I nod my head, leaning up to make it easier for him. He gives me a lingering kiss with his soft, pouty lips. It’s like kissing pillows.
“So this is your gallery?” I ask as Reed helps me out of Finn’s orange truck.
“Yeah, it’s one of the businesses that I own. They found a couple of new artists while I was gone, and want me to take a look at their work.” Reed shrugs. “I figured today would be a good a day as any since we’re closed for the holiday.”
We walk along the sidewalk of a quaint looking strip mall. The shop he leads me to has a wall made entirely of glass and through it I can see all kinds of things. Reed pulls out his keys and unlocks the glass door, allowing me to enter first.
On the ceiling are different light fixtures, none of them matching, including a hanging light, made entirely of spoons. The walls are lined with every shape and size paintings, some of them heartbreaking, some silly ones, but each of them beautiful. In between each painting is a pedestal with a sculpture sitting atop of it, they vary in material and color, and I hope I have time to study every detail of each one.

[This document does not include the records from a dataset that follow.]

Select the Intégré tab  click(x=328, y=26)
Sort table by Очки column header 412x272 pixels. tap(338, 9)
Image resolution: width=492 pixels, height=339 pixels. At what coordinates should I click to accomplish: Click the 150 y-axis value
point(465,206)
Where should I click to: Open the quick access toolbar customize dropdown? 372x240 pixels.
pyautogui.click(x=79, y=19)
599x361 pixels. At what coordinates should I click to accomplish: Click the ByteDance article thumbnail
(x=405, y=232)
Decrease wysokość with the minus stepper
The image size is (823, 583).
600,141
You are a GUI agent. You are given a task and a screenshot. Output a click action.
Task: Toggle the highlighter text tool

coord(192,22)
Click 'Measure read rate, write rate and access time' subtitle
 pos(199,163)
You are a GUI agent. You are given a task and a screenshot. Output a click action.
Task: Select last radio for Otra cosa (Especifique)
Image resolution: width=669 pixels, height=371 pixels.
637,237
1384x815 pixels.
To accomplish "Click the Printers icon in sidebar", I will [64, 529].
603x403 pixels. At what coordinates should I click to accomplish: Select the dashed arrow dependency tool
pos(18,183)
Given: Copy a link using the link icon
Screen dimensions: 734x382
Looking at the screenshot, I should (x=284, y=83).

He takes my hand and leads me around a corner where there are smaller paintings, a few sketches and lots of framed photos. A long counter sits in the back of the space, and I think that’s where we’re headed, but Reed leads me around the table and opens a door that matches the dark hardwood floors throughout the space.
We step around a few shelves, and Reed holds out a chair for me to sit in at a high table at the back of the room. I climb into the chair and watch him as he digs around on a shelf.
“Here we go,” He says as he brings a big black folder with him to sit across from me at the table.
“So what are we doing?” I ask.
“We’re going to look through this young man’s portfolio and see if he’s created anything we’d like to sell here in the shop. The manager I hired here said he saw some promising works, but I insist on having the final say.” He flips through the first page and shakes his head. From where I’m sitting, I can’t see, and it’s bugging me.
I slide from my chair and walk around to Reed. I kick off my shoes and scoot his chair back.
“What are you doing?” Reed smiles at me curiously.
I hop up on the bottom rung of the chair and climb into his lap, sliding the black book closer to me. “I couldn’t see.”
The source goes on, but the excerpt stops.